## [The request]
Format the lines below as a Markdown table with the columns "No." and "Text," giving each row a number and leaving out any blank lines.
[BEGIN Provided data]
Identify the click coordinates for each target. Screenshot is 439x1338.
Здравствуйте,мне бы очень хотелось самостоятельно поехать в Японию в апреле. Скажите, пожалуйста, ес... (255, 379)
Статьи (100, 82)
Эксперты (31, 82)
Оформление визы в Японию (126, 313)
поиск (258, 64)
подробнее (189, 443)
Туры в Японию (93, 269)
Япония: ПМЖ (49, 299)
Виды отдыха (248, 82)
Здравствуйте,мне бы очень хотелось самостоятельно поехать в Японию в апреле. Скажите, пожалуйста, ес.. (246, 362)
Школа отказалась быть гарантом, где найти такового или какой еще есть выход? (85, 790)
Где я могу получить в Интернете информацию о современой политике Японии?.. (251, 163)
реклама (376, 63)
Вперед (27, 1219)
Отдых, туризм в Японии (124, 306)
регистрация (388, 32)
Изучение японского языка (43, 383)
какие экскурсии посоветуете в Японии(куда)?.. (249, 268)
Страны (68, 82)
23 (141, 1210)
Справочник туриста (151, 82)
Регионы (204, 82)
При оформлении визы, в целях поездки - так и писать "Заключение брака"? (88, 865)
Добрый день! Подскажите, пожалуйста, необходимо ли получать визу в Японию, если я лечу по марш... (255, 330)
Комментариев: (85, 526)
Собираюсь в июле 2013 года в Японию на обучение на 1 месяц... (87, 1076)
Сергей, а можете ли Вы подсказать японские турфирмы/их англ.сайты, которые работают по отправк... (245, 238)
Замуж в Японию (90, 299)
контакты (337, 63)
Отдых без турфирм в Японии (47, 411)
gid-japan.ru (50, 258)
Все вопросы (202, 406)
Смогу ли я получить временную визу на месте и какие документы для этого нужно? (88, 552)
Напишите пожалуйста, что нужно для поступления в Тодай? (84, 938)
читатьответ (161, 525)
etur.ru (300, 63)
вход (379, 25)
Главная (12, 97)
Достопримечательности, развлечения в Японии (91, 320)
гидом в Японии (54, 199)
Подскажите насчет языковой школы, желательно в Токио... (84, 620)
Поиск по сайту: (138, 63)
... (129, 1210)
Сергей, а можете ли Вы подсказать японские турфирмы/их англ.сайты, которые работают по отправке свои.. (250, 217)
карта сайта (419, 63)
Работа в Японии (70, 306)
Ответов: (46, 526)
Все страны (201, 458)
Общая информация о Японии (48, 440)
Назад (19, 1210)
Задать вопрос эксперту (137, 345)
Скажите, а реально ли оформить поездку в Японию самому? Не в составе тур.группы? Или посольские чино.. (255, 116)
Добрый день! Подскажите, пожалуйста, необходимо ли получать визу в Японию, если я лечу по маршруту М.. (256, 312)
[END Provided data]
## [Result]
| No. | Text |
|---|---|
| 1 | Identify the click coordinates for each target. Screenshot is 439x1338. |
| 2 | Здравствуйте,мне бы очень хотелось самостоятельно поехать в Японию в апреле. Скажите, пожалуйста, ес... (255, 379) |
| 3 | Статьи (100, 82) |
| 4 | Эксперты (31, 82) |
| 5 | Оформление визы в Японию (126, 313) |
| 6 | поиск (258, 64) |
| 7 | подробнее (189, 443) |
| 8 | Туры в Японию (93, 269) |
| 9 | Япония: ПМЖ (49, 299) |
| 10 | Виды отдыха (248, 82) |
| 11 | Здравствуйте,мне бы очень хотелось самостоятельно поехать в Японию в апреле. Скажите, пожалуйста, ес.. (246, 362) |
| 12 | Школа отказалась быть гарантом, где найти такового или какой еще есть выход? (85, 790) |
| 13 | Где я могу получить в Интернете информацию о современой политике Японии?.. (251, 163) |
| 14 | реклама (376, 63) |
| 15 | Вперед (27, 1219) |
| 16 | Отдых, туризм в Японии (124, 306) |
| 17 | регистрация (388, 32) |
| 18 | Изучение японского языка (43, 383) |
| 19 | какие экскурсии посоветуете в Японии(куда)?.. (249, 268) |
| 20 | Страны (68, 82) |
| 21 | 23 (141, 1210) |
| 22 | Справочник туриста (151, 82) |
| 23 | Регионы (204, 82) |
| 24 | При оформлении визы, в целях поездки - так и писать "Заключение брака"? (88, 865) |
| 25 | Добрый день! Подскажите, пожалуйста, необходимо ли получать визу в Японию, если я лечу по марш... (255, 330) |
| 26 | Комментариев: (85, 526) |
| 27 | Собираюсь в июле 2013 года в Японию на обучение на 1 месяц... (87, 1076) |
| 28 | Сергей, а можете ли Вы подсказать японские турфирмы/их англ.сайты, которые работают по отправк... (245, 238) |
| 29 | Замуж в Японию (90, 299) |
| 30 | контакты (337, 63) |
| 31 | Отдых без турфирм в Японии (47, 411) |
| 32 | gid-japan.ru (50, 258) |
| 33 | Все вопросы (202, 406) |
| 34 | Смогу ли я получить временную визу на месте и какие документы для этого нужно? (88, 552) |
| 35 | Напишите пожалуйста, что нужно для поступления в Тодай? (84, 938) |
| 36 | читатьответ (161, 525) |
| 37 | etur.ru (300, 63) |
| 38 | вход (379, 25) |
| 39 | Главная (12, 97) |
| 40 | Достопримечательности, развлечения в Японии (91, 320) |
| 41 | гидом в Японии (54, 199) |
| 42 | Подскажите насчет языковой школы, желательно в Токио... (84, 620) |
| 43 | Поиск по сайту: (138, 63) |
| 44 | ... (129, 1210) |
| 45 | Сергей, а можете ли Вы подсказать японские турфирмы/их англ.сайты, которые работают по отправке свои.. (250, 217) |
| 46 | карта сайта (419, 63) |
| 47 | Работа в Японии (70, 306) |
| 48 | Ответов: (46, 526) |
| 49 | Все страны (201, 458) |
| 50 | Общая информация о Японии (48, 440) |
| 51 | Назад (19, 1210) |
| 52 | Задать вопрос эксперту (137, 345) |
| 53 | Скажите, а реально ли оформить поездку в Японию самому? Не в составе тур.группы? Или посольские чино.. (255, 116) |
| 54 | Добрый день! Подскажите, пожалуйста, необходимо ли получать визу в Японию, если я лечу по маршруту М.. (256, 312) |